GATK HaplotypeCaller produces no output

grahametheringtongrahametherington Norich, UKMember

Hi, A colleague was experiencing a very long run-time for a GATK HaplotypeCaller run and asked me to look at it. I noticed that although it had been running for about 5 days, it hadn't even created a vcf file and showed no progress on the stderr. The last line after 5 days of runtime was:

INFO  13:00:27,433 GenomeAnalysisEngine - Preparing for traversal over 1 BAM files

I extracted one of the scaffolds from the assembly (fasta and bam), created indexes for them and tested GATK on the minimal dataset and I could also replicate the problem, i.e. no progress and no output . I've attached the bam, fasta, indexes and command line and was wondering if you could identify why GATK seems to stall before analysing the bam file.
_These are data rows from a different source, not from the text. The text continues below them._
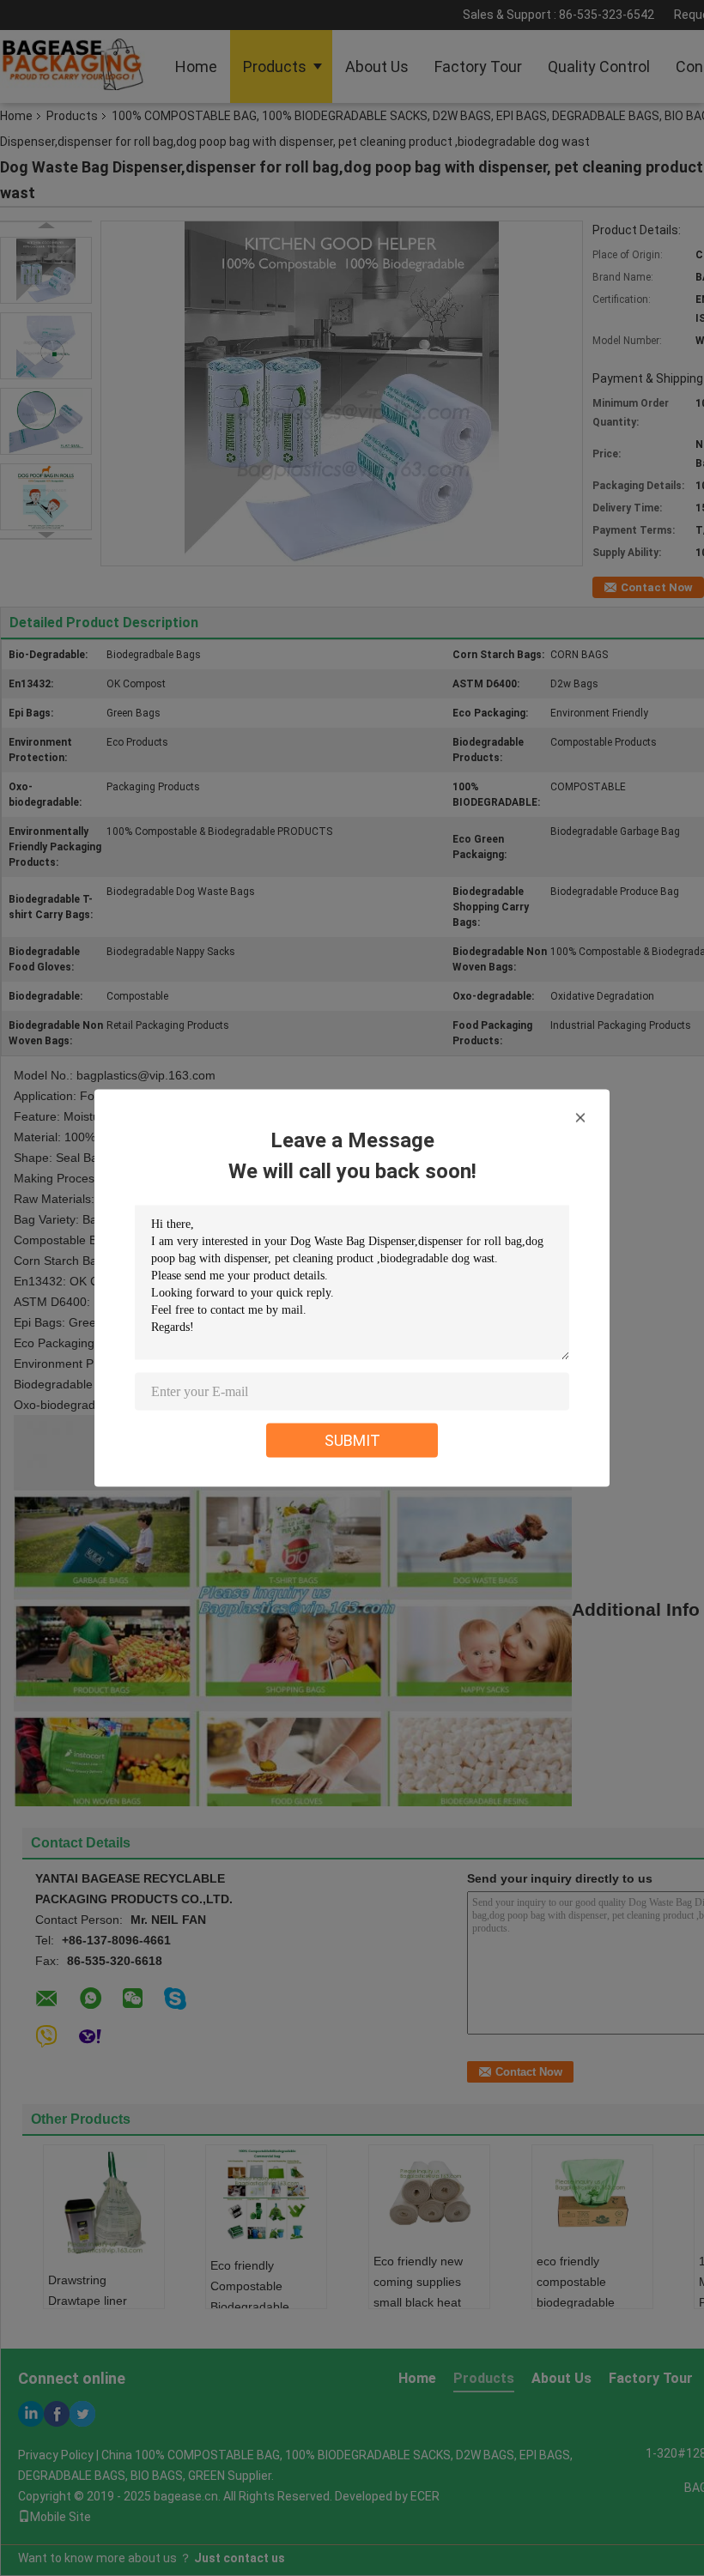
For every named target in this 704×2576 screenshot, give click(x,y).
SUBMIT (352, 1440)
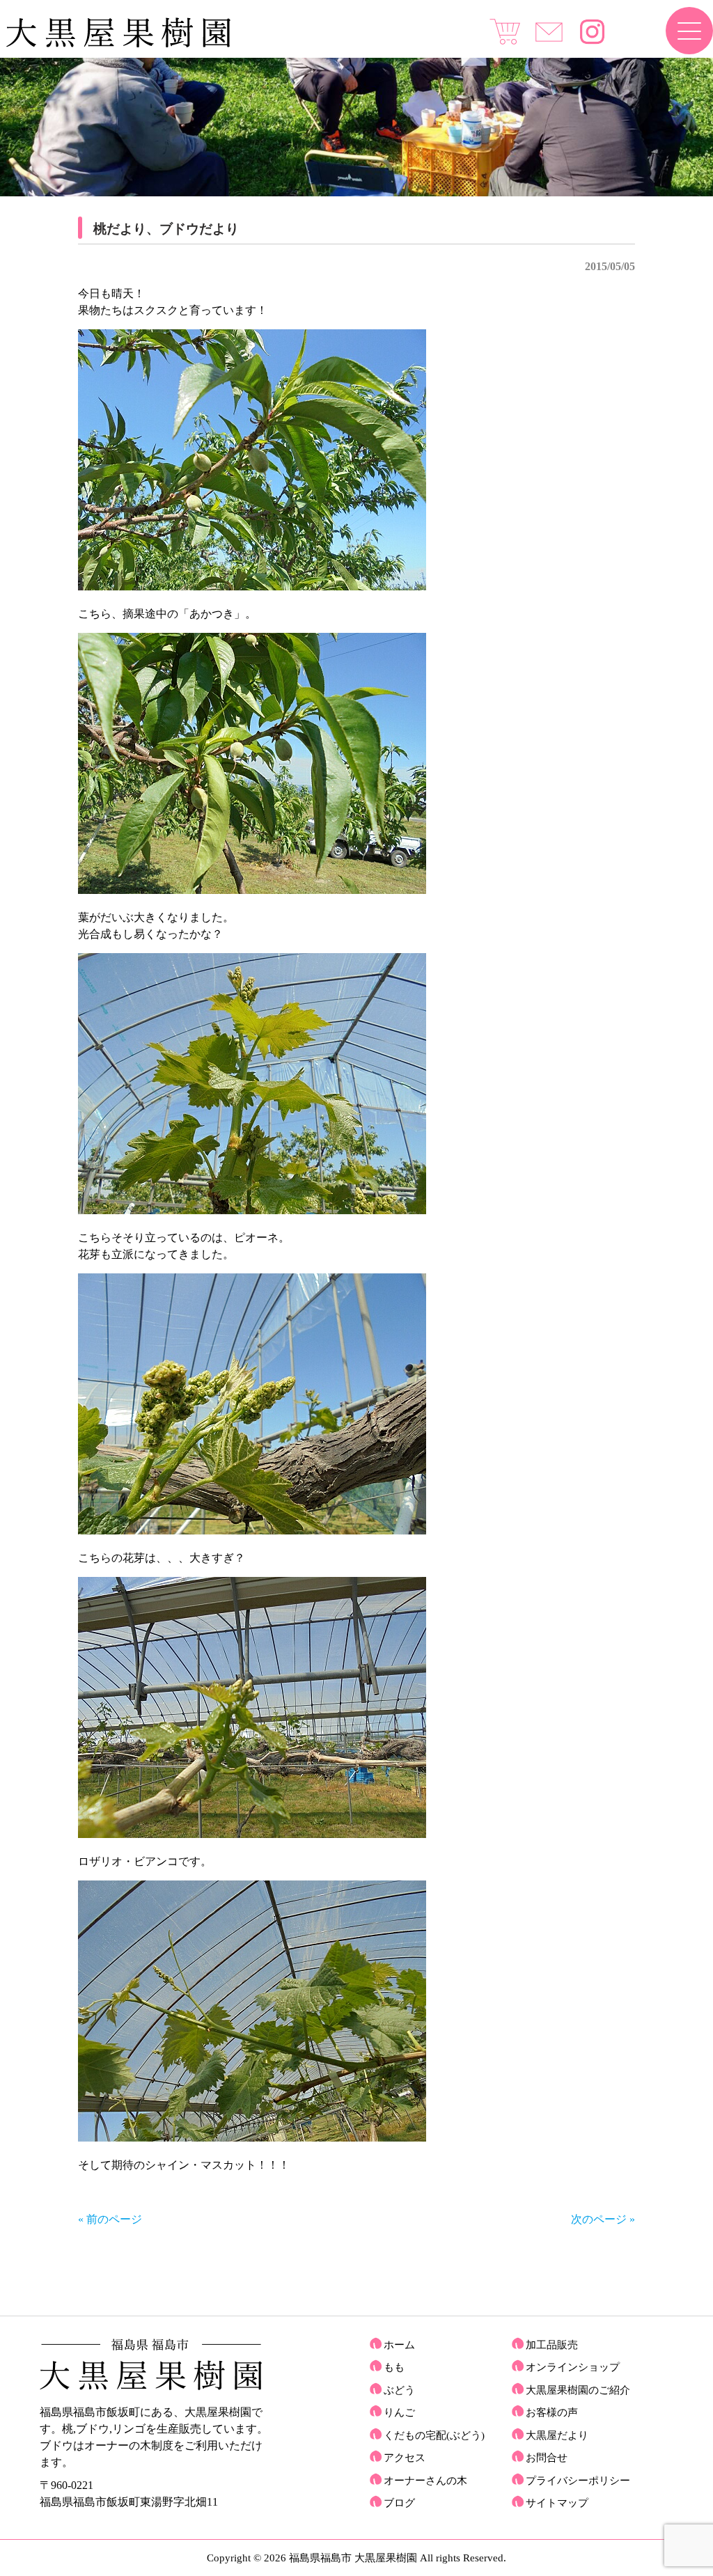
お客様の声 (552, 2412)
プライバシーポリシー (578, 2480)
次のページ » (603, 2219)
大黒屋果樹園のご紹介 (578, 2390)
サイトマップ (557, 2502)
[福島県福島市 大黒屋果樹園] (118, 44)
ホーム (399, 2344)
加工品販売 (552, 2344)
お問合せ (546, 2457)
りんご (399, 2412)
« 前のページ (110, 2219)
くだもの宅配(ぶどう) (434, 2435)
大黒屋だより (557, 2435)
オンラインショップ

The bam file is only a few MB, so I'd expect GATK to only take a few minutes to create output, but this is obviously not the case.
Many thanks,

  • SheilaSheila Broad InstituteMember, Broadie ✭✭✭✭✭

    Hi Graham,

    I will check with the team what is going on here and get back to you.


  • grahametheringtongrahametherington Norich, UKMember

    Hi Geraldine,
    Many thanks for looking into this. We'll apply some cut-offs to the contig lengths (as you point out, there are many short contigs in the assembly which are probably not informative) and then supercontig the remaining longer sequences.